Up to 1,400 pupils will have to wait for their exam results due out today because of problems with a new computer system.

Up to 1,400 pupils will have to wait for their exam results due out today because of problems with a new computer system.

Others might have to wait longer than they expected for universities to confirm their places after difficulties in processing results for Scottish Highers.

Results for about 1 per cent of the candidates who sat Higher, Standard Grade and Intermediate exams could be incomplete, Ron Tuck, chief executive of the Scottish Qualifications Authority (SQA) admitted. And, because the authority was two days late in passing all the Higher results to the Universities and Colleges Admissions Service (Ucas), students who have just missed their grades will have to wait to hear whether their places have been confirmed.

A Ucas spokesman said: 'We are concerned about the extra stress this will cause students at a worrying time. But our advice is that people should not panic because everyone is in the same boat.

"Applicants who have got the right grades don't need to do anything. We will be writing to confirm their places in the next few days. Those who have just missed the grades would normally ring the university to ask whether their place is confirmed. We are advising them to wait a day or two before making the call. We would recommend that those whose results are incomplete should contact the university."

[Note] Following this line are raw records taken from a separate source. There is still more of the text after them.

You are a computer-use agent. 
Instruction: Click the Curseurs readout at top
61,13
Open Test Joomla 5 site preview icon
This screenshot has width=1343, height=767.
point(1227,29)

In the long term, he emphasised, the delay should make no difference.

Universities and colleges in both England and Scotland have been warned about the delays, the qualifications authority said. Mr Tuck said: "We accept full responsibility for everything that has happened. We had to introduce a whole range of new qualifications, which means the documents and all the systems concerned with it."

The Independent is today publishing the only official Ucas clearing lists of available places at universities and colleges throughout Scotland. They will be published again in The Independent on Sunday on 13 August. To help students make the right decision, The Independent is also publishing a series of supplements.

Mr Tuck said ministers had been told of the problems and had offered help to sort out the system. Sam Galbraith, the Minister for Education, said that an independent audit by external consultants, which had been agreed by the SQA, would now report to ministers.

The authority said that the new system of Highers and Intermediate exams was the most complex introduced in Scotland. It would have liked more time to pilot the computer system. A helpline is being set up for pupils who are worried about their missing results on 0141 242 2160.